While arguing over psudo -vs- true randomness is splitting hairs when it comes to high quality cryptographic secure RNG's, I think saying "pseudo-random is enough" is a bit of an overly broad statement, because it can be done poorly, and different algorithms have different levels/sources of entropy. If you search on google, or even these forums, you can find quite a few discussions about standard library RNG's in different programming languages or versions of excel giving bad results for large Monte-Carlo type simulations.
Quote: lvnewbieThanks for responding. Not sure what you mean by "There's no such thing as a true random number generator via software."
Quote: lvnewbieIt does raise for me a number of other questions about seeding, but that's for another thread.
I meant is that any random numbers generated by a computer are technically pseudo-random. Computers aren't physically capable of generating randomness because they are deterministic, meaning any program they execute takes an input and produce a completely predictable output with no variation or error.
Hardware based random number generators, like what random.org seems to be using, attempt to capture some sort of physical noise as a source of entropy.
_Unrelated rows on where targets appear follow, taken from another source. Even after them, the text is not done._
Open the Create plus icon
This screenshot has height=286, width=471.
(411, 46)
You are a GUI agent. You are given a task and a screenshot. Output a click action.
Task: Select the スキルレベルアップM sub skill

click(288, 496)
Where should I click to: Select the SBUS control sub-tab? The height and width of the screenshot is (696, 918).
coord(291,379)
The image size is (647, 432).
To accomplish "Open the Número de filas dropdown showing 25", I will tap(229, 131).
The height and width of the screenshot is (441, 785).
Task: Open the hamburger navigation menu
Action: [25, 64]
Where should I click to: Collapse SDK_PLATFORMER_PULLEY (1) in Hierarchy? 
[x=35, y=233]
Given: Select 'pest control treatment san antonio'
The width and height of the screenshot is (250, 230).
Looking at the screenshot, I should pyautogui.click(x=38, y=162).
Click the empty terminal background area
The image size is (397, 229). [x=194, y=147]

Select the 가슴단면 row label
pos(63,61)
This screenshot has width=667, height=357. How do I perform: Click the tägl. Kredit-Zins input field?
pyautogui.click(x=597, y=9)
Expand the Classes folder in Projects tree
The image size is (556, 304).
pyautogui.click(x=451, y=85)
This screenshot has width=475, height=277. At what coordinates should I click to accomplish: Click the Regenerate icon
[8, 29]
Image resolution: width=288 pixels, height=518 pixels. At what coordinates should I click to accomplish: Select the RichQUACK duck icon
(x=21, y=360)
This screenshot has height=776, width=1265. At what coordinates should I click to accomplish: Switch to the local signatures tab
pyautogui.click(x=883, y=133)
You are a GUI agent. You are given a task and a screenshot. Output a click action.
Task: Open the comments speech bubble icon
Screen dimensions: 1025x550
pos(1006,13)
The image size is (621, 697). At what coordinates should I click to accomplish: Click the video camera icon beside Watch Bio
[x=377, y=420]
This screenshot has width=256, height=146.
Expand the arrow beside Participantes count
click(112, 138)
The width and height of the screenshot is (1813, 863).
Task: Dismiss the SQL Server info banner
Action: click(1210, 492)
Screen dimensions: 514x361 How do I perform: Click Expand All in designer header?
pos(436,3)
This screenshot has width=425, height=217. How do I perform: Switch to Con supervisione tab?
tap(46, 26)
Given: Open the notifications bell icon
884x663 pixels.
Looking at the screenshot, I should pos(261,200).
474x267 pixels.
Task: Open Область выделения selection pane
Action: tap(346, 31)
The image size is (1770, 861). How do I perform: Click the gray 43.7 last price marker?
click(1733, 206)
Software based number generators attempt to simulate that chaotic randomness, since they are physically bound to the deterministic nature of computers, thus why they are considered pseudo-random. What these algorithms do is extrapolate a series of pseudo-random values from a fixed input, which is called the seed.
I'm not trying to say that high quality pseudo-random generators aren't a sufficient source of randomness for any particular purpose. We wouldn't have cryptography without them. Seed values can range from things like system time in milliseconds (not a great source of randomness), to a combination of high accuracy system values/counters.
For example, Microsoft's cryptographc secure RNG seeds itself with the following parameters:
- The current process ID
- The current thread ID
- The tick count since boot time
- The current time
- Various high-precision performance counters
- An MD4 hash of the user's environment block, which includes username, computer name, and search path
- High-precision internal CPU counters, such as RDTSC, RDMSR, RDPMC
The best physical analogy of a psuedo-random number generator I can think of is a double pendulum.
Look at this short video:
https://www.youtube.com/watch?v=U39RMUzCjiU
A double pendulum is a chaotic system that is extremely sensitive to an initial state (e.g. the seed state), and the seemingly random motion is very hard to predict/calculate, even though the system still functions within the bounds of physics (e.g. determinism in the case of algorithms).
Quote: QFITQuote: lvnewbieIs using it before each use of the Rnd function counterproductive or just unnecessary?
It completely invalidates the algorithm. Basically, you are just using the clock -- which is a lousy source of randomness.
The reason for this is that the lower effort PRNG's seed themselves with only the system time in milliseconds, and many instructions take less than 1 ms to execute. So if you initialize and seed the generator multiple times in succession, you may very well be seeding it with the same value between generating numbers, and getting a recurring pattern of results.